Did I miss peak oil? Wasn’t that going to sneak up and kill us all in our beds early in the 21st century? Must be running late. And weren’t we going to run out of food with so many people on the planet? Something about the Club of Rome? No? No one’s very chatty about this topic these days. Let’s not talk of unrealised scare campaigns and move on to the next threat.

Now I do not want to get a reputation as a global-warming denier but I have to say the whole never-gonna-rain-again thing kinda lost its zing around the time of the Brisbane floods. And the no-rain-mantra has never regained its scare factor. Which would be very disconcerting if you were a geek building a career based on community fear of living in a waterless land.

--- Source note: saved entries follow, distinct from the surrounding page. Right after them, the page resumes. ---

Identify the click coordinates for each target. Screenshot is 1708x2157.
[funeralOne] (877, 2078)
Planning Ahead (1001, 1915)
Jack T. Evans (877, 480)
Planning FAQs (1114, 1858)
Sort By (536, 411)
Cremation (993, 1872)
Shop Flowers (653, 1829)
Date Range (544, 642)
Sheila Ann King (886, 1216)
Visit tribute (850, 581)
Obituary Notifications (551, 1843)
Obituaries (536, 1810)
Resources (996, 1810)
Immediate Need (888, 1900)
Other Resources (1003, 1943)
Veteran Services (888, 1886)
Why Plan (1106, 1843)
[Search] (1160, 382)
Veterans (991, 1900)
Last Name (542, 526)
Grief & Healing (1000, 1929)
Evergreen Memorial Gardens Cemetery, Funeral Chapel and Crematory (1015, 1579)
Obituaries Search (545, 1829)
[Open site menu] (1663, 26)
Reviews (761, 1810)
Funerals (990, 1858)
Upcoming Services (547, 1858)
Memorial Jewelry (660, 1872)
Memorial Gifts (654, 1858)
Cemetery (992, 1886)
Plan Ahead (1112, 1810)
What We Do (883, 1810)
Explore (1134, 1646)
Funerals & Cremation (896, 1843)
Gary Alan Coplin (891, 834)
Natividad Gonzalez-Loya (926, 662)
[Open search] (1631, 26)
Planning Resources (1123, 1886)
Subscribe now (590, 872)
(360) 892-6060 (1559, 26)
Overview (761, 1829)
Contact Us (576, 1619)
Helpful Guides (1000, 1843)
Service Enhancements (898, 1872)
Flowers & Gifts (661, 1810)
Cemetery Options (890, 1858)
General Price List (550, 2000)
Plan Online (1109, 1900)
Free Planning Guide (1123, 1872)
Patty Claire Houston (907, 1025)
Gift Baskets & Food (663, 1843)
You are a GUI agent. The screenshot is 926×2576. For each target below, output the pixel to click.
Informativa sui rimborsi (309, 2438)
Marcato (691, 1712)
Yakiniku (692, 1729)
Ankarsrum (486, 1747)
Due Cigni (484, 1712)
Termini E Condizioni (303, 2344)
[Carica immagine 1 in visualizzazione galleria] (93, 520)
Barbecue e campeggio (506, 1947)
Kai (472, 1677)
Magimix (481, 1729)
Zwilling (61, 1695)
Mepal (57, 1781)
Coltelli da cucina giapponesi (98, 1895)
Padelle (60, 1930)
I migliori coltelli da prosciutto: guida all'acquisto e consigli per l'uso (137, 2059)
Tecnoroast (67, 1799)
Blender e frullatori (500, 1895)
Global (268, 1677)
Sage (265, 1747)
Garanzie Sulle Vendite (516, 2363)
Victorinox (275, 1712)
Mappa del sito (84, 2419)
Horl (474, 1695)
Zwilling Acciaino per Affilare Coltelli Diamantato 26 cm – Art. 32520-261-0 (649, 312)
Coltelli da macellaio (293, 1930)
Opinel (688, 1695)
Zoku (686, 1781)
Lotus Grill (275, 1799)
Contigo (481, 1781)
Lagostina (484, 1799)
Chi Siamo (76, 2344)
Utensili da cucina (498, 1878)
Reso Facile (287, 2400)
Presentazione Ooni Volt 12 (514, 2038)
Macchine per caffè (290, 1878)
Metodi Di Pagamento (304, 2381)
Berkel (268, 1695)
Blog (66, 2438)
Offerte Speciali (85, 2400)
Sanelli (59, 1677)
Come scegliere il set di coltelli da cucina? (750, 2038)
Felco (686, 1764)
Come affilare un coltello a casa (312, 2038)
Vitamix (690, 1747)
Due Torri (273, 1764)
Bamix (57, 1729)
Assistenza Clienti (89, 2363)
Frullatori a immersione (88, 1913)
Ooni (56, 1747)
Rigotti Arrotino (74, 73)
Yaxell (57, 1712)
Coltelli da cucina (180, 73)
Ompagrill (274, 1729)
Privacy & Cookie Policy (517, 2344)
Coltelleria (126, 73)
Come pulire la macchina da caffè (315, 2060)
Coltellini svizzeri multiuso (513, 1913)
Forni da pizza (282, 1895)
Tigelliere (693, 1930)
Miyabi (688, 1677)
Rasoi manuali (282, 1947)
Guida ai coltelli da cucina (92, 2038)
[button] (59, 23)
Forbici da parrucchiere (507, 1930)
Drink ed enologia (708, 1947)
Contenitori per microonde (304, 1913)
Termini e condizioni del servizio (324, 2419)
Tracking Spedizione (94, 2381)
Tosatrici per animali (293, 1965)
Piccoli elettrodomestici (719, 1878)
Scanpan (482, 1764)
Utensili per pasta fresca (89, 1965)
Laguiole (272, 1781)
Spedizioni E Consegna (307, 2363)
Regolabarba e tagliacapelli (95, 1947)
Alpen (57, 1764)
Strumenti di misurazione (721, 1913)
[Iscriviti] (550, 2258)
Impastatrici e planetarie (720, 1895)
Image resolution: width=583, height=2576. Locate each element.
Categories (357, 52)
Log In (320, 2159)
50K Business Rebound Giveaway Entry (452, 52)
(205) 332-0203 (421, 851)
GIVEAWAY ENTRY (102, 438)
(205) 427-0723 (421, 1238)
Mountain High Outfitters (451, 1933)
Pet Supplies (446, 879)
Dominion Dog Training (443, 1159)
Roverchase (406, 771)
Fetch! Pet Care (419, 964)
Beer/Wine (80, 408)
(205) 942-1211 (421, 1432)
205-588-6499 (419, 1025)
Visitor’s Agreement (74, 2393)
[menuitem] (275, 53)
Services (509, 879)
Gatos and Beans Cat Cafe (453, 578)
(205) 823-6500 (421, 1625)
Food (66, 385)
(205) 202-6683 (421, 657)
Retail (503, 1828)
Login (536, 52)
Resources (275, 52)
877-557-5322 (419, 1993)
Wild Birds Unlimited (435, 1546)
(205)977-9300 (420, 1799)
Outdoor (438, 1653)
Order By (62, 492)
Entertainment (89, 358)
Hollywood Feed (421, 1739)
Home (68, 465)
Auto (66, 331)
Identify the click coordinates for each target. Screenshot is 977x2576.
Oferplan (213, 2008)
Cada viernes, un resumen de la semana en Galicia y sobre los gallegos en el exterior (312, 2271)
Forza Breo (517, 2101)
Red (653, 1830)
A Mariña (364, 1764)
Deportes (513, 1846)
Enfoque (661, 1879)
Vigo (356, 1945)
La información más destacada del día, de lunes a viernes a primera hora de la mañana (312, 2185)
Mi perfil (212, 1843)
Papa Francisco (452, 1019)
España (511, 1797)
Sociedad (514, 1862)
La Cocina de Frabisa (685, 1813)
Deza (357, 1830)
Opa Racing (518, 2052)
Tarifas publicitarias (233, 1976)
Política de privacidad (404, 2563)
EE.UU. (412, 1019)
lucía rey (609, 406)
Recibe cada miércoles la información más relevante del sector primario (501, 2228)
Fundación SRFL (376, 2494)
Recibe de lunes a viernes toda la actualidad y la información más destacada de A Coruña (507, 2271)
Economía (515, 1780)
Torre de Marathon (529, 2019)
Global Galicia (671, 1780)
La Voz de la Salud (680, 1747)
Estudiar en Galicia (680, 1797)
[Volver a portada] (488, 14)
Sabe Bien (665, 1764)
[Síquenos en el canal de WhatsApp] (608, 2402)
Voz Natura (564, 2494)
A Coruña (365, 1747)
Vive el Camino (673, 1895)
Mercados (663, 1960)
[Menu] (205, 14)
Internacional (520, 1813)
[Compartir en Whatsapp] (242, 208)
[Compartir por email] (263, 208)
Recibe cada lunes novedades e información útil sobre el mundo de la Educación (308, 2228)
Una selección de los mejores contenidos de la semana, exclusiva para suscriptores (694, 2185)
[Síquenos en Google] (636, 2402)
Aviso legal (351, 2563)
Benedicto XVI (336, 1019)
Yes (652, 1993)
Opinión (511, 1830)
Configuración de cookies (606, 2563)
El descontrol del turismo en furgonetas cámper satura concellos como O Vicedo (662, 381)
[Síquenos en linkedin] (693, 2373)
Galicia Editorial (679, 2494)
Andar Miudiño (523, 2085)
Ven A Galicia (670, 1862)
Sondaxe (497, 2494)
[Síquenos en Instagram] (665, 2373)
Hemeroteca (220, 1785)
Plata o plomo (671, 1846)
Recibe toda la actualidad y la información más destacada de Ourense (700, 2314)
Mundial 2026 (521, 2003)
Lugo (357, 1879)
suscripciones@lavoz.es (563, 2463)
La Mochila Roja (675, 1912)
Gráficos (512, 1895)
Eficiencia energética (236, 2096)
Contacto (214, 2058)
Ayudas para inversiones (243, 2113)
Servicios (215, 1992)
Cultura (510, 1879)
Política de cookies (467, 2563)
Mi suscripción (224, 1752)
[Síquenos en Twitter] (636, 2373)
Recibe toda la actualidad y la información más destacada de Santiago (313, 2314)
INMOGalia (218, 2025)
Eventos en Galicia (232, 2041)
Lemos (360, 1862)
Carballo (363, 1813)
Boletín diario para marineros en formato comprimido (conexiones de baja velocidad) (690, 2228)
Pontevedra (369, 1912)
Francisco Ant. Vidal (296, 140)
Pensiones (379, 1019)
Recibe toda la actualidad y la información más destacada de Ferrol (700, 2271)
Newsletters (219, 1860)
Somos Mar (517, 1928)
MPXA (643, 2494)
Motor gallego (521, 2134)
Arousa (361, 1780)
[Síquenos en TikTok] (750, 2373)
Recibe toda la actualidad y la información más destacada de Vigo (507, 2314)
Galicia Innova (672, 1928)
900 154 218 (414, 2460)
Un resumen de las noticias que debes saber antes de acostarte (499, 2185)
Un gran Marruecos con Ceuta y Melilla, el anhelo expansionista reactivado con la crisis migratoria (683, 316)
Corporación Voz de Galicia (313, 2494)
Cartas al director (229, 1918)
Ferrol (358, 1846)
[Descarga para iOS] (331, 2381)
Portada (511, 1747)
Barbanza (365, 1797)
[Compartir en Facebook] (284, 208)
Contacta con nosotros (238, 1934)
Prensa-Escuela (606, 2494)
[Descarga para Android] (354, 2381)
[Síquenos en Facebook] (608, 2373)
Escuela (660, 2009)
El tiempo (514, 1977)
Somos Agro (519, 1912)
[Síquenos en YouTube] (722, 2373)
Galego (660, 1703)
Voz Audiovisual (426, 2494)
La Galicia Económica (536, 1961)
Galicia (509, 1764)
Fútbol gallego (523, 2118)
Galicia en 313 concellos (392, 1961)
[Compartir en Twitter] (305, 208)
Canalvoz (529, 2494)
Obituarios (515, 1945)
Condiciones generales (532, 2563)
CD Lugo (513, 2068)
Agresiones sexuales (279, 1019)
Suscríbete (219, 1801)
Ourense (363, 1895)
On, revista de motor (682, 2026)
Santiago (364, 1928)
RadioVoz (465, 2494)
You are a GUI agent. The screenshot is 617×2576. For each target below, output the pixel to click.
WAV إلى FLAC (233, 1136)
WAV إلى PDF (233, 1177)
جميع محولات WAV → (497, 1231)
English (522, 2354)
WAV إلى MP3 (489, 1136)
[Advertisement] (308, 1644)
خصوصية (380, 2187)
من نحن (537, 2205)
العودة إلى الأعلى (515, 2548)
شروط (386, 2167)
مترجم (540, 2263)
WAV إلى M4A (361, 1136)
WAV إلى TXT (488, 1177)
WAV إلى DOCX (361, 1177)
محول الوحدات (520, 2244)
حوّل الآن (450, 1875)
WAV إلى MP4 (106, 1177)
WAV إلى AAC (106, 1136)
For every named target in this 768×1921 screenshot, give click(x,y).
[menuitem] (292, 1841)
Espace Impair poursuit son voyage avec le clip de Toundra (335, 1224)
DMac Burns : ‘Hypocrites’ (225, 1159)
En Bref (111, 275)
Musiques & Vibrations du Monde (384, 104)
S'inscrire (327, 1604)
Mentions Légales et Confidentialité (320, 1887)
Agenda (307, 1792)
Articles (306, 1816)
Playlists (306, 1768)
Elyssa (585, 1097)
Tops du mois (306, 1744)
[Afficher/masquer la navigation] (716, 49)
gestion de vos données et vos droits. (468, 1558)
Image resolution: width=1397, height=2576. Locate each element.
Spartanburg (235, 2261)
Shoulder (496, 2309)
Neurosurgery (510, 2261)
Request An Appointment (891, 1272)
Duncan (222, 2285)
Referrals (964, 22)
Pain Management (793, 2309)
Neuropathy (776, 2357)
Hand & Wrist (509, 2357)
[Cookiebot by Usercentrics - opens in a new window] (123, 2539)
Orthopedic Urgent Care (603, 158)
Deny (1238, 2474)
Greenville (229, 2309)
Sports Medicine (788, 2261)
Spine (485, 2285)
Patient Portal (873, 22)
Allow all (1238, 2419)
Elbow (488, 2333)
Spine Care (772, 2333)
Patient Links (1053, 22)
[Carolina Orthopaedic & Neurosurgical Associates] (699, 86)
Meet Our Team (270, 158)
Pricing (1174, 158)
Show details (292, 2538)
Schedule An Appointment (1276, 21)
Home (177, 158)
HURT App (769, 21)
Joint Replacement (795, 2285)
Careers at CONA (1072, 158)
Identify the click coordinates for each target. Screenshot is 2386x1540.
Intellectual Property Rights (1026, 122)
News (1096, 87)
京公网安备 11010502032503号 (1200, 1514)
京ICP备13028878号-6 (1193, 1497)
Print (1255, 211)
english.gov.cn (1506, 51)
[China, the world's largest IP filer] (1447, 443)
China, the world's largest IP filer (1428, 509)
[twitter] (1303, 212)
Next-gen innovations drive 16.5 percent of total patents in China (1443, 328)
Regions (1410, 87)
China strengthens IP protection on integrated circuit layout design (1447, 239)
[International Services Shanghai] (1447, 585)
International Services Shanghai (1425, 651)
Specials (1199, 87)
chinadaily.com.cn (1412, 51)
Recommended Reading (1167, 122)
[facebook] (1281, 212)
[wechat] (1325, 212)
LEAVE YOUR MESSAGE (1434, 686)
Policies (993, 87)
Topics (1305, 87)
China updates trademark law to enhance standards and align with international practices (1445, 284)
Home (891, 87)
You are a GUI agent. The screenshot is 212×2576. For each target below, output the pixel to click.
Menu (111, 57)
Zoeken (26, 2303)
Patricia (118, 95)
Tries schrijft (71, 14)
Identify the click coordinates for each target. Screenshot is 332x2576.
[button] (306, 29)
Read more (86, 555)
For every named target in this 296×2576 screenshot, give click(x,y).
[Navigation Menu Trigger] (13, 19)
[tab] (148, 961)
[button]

Look, I am as on-board as anyone else for a jolly good scare but we are running out of credible scary things. Computer bug? Check. Pandemic(s)? Check and check again. Ozone depletion? Oh please, that is so 80s. Peak oil? Check. Financial calamity caused by Wall Street greed? Check.

What the market needs, what the market wants, is a couple of preferably telegenic geeks to surface with an interesting narrative of impending calamity. But a narrative that also offers a way out, the promise of salvation if you like, if we are prepared to invest in — you guessed it — expensive calamity-aversion therapy.

Oh thank you, geeks, thank you. How much do you need to save us from eternal damnation? What is the penance we must pay to preserve our way of life if not our lives?

Do you see what I mean? There is now, and there will always be, an intrinsic and an insatiable market demand for impending calamity.